■ **TASK ITEM**
Please give again, word for word, the line that contains "Screen dimensions: 2466x1345" and every line after it to the end of the data, with no other lines.

■ **SUPPLIED RECORDS**
Content starts
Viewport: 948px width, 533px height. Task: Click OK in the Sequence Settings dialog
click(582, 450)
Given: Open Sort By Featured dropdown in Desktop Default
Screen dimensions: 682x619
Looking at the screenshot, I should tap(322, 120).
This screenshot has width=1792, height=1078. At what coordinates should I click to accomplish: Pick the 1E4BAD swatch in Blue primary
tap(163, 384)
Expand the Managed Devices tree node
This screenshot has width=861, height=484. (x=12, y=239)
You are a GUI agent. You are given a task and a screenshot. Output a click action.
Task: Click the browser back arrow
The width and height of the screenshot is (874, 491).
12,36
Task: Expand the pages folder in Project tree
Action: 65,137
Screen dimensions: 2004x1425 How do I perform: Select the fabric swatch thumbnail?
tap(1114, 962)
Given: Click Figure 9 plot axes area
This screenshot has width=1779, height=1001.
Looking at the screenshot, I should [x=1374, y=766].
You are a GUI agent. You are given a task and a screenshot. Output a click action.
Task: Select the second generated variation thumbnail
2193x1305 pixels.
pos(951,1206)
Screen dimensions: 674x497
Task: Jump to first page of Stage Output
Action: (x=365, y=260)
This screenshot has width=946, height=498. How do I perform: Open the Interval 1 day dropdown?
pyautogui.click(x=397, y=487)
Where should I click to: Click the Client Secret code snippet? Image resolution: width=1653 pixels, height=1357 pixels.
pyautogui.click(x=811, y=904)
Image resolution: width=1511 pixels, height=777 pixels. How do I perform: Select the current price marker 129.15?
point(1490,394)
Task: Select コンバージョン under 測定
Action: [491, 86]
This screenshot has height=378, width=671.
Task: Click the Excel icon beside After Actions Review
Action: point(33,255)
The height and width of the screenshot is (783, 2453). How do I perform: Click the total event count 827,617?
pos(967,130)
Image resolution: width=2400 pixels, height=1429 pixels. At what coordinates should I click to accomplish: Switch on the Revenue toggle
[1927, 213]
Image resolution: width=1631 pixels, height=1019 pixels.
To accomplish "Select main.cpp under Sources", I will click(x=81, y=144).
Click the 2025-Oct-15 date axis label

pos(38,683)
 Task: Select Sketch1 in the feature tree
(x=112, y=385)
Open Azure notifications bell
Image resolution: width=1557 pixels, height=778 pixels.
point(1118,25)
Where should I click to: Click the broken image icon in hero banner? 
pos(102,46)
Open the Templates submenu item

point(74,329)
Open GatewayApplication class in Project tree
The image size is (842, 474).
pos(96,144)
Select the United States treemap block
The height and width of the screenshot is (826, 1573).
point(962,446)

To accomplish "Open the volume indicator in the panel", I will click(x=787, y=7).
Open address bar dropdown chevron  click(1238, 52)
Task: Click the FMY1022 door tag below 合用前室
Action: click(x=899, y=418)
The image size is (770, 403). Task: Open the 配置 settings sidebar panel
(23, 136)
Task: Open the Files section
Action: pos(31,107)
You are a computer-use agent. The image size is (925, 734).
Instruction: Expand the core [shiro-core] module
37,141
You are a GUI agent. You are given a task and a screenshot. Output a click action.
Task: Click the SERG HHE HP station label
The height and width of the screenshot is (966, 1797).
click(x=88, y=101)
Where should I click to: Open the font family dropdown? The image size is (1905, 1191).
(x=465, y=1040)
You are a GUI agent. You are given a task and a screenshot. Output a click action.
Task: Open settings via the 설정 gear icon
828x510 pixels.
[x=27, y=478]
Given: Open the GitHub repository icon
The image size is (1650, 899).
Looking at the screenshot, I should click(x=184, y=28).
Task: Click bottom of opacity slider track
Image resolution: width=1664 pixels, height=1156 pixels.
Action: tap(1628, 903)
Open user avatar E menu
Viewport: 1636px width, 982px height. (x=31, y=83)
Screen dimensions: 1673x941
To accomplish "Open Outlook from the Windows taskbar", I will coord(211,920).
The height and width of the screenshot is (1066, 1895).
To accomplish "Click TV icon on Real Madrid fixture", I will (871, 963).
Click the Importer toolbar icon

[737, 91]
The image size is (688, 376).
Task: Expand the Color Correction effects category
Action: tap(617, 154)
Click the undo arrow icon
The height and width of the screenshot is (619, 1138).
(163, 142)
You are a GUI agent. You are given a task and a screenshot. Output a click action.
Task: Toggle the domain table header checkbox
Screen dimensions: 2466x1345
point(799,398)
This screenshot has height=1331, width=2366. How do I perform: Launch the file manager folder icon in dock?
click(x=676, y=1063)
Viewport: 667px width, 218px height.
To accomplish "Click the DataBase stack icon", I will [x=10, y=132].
Content ends
■ **SOLUTION**
Screen dimensions: 2466x1345
point(799,398)
This screenshot has height=1331, width=2366. How do I perform: Launch the file manager folder icon in dock?
click(x=676, y=1063)
Viewport: 667px width, 218px height.
To accomplish "Click the DataBase stack icon", I will [x=10, y=132].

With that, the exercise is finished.